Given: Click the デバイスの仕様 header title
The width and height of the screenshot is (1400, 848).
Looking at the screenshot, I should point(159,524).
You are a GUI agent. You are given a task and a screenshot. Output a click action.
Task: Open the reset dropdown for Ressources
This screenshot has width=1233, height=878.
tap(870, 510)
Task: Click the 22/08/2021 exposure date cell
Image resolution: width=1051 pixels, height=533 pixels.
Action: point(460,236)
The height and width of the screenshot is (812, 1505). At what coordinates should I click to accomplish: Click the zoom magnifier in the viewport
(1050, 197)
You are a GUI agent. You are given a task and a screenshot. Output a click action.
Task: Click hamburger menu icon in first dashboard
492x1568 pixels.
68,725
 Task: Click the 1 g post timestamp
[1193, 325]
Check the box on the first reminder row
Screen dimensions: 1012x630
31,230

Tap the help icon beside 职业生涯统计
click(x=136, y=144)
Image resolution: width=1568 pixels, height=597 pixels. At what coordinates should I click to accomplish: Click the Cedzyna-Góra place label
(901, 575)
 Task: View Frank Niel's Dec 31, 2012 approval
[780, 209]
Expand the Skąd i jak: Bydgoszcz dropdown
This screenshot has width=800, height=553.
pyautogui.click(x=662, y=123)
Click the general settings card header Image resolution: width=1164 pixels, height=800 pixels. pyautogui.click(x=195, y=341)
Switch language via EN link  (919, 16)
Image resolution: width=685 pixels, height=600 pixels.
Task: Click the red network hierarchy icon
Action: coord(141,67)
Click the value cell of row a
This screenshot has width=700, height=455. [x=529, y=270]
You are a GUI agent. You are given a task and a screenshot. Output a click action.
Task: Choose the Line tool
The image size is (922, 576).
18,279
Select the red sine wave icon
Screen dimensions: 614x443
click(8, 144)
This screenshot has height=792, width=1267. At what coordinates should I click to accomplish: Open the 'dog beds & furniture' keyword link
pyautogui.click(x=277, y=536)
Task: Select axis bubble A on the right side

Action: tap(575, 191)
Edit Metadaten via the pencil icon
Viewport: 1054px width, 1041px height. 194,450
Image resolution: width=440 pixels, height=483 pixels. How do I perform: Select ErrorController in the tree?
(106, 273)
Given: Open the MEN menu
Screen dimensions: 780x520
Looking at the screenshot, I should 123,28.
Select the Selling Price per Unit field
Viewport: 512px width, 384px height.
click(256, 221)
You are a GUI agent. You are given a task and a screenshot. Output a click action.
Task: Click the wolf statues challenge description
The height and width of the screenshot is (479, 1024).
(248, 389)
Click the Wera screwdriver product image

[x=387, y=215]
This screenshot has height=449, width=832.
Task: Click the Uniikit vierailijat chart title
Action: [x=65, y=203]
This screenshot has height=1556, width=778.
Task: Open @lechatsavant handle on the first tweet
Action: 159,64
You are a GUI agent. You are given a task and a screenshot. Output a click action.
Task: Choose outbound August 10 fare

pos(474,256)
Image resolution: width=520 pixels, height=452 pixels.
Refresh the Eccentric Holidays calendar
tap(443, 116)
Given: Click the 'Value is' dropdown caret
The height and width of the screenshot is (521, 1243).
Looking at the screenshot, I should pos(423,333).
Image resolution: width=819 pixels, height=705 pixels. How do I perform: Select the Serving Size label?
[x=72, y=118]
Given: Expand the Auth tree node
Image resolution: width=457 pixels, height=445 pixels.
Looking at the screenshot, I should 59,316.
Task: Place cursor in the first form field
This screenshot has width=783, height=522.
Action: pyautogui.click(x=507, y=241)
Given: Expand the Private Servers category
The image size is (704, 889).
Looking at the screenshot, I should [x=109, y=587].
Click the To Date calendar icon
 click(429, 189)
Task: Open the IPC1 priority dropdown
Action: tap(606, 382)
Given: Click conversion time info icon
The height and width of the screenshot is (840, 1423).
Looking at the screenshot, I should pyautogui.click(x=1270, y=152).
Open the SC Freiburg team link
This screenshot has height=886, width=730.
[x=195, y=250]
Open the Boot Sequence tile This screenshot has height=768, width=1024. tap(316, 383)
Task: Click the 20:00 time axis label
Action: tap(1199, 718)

*Your assignment*.
Output the material above exactly, but only from the line that carries "Screen dimensions: 780x520" through the line that carries "Task: Click the wolf".

*Output*.
Screen dimensions: 780x520
Looking at the screenshot, I should 123,28.
Select the Selling Price per Unit field
Viewport: 512px width, 384px height.
click(256, 221)
You are a GUI agent. You are given a task and a screenshot. Output a click action.
Task: Click the wolf statues challenge description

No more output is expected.